Dr. Unger was quietly taken into custody 10 days later — without incident, but not without alleged acts of defiance.

State police at Ogdensburg told the Times that troopers on patrol the afternoon of Dec. 29 saw Dr. Unger driving a 2001 Toyota Camry on Route 37 near his home. While not specifically monitoring the premises, the troopers were aware that there was a warrant for his arrest, state police said. Troopers said they were in the process of confirming the vehicle’s registration shortly after 4 p.m. that Saturday when Dr. Unger pulled over on Route 68 in Ogdensburg before they even activated their lights.

“At the time of his arrest, he provided the troopers with his driver’s license and identified himself as Glenn Unger,” Mr. Reynolds told Judge Treece. “However, later at the state police barracks, he stated that Glenn Unger was deceased as of November 2012 and that his identity is now a silver dollar,” offering a 1922 coin as proof.

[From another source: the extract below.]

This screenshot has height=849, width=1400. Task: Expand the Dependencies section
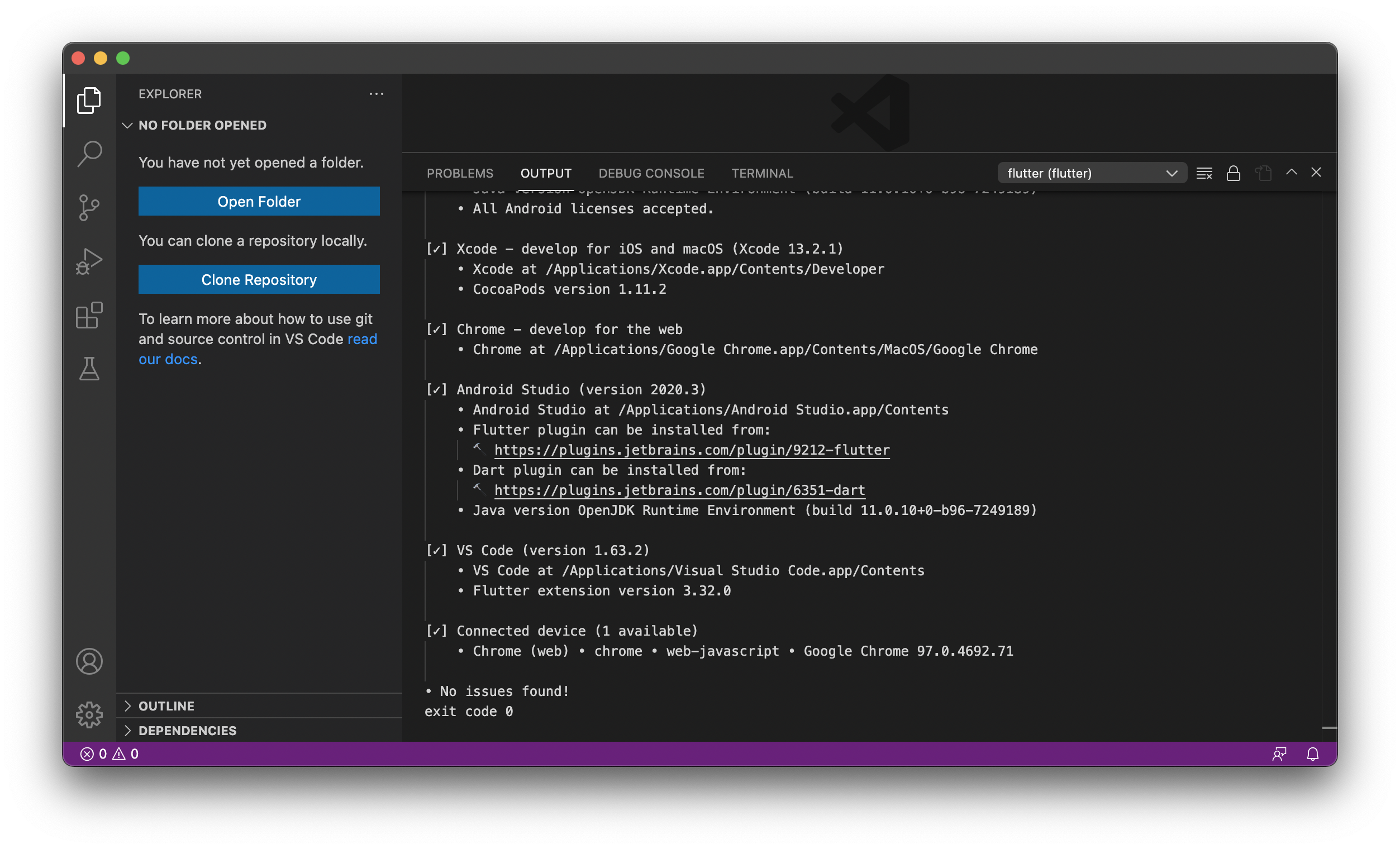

Dr. Unger was taken to the St. Lawrence County jail, Canton, and transferred to FBI custody. When FBI agents interviewed him, Dr. Unger replied “that he was grantor to the beneficiary of the trust, but he said to call him grantor,” Mr. Reynolds said.

The next day, Dec. 30, agents searched the Lisbon house. Inside, they found nine firearms, Mr. Reynolds said, including an UZI submachine gun and several handguns such as a TEC-9 semiautomatic. Six of the guns were listed on Mr. Unger’s pistol permit, Mr. Reynolds said, and “at this point, I’m not representing to the court that there is anything illegal” about them. Agents also found 16 boxes of sovereign citizen literature.

“The fact that he believed that he was the most wanted man in the country and possessed all these loaded firearms in his residence I think speaks volumes about his mentality,” Mr. Reynolds said.

Dr. Unger called it “downright impossible” to flee in a border region “virtually swarming with Homeland Security and helicopters and buzz planes.”

He also said many of the guns had been sealed in a box, as they had been for decades, relics of “nothing more than a youthful interest in firearms.” The literature in the storage locker, he added, was research for a book he was writing, “Plague of New York II,” a story about a terrorist “that exemplifies much of what’s going on in society.”

Dr. Unger also claimed a higher calling, saying that when he practiced dentistry “the Lord blessed me” with the gift of curing children’s headaches. He also said he “took a vow of poverty years ago” and maintained “a ministry in the north country ... visiting with the people who no one else will.”

Among those people, Dr. Unger described an ill woman he refers to “as the ex-wife because I don’t want to construe that I have a legal union.” Her name did not appear in the transcript. Motivating his request for release, Dr. Unger said, was “to set affairs in order” for her before the trial.

Of the legal system, Dr. Unger insisted he has no fear.

“It’s clear to me that my savior was put here to witness by trial, and he went through three of them,” Dr. Unger said, “and if it was good enough for him, by the Lord, (it) should be good enough for me.”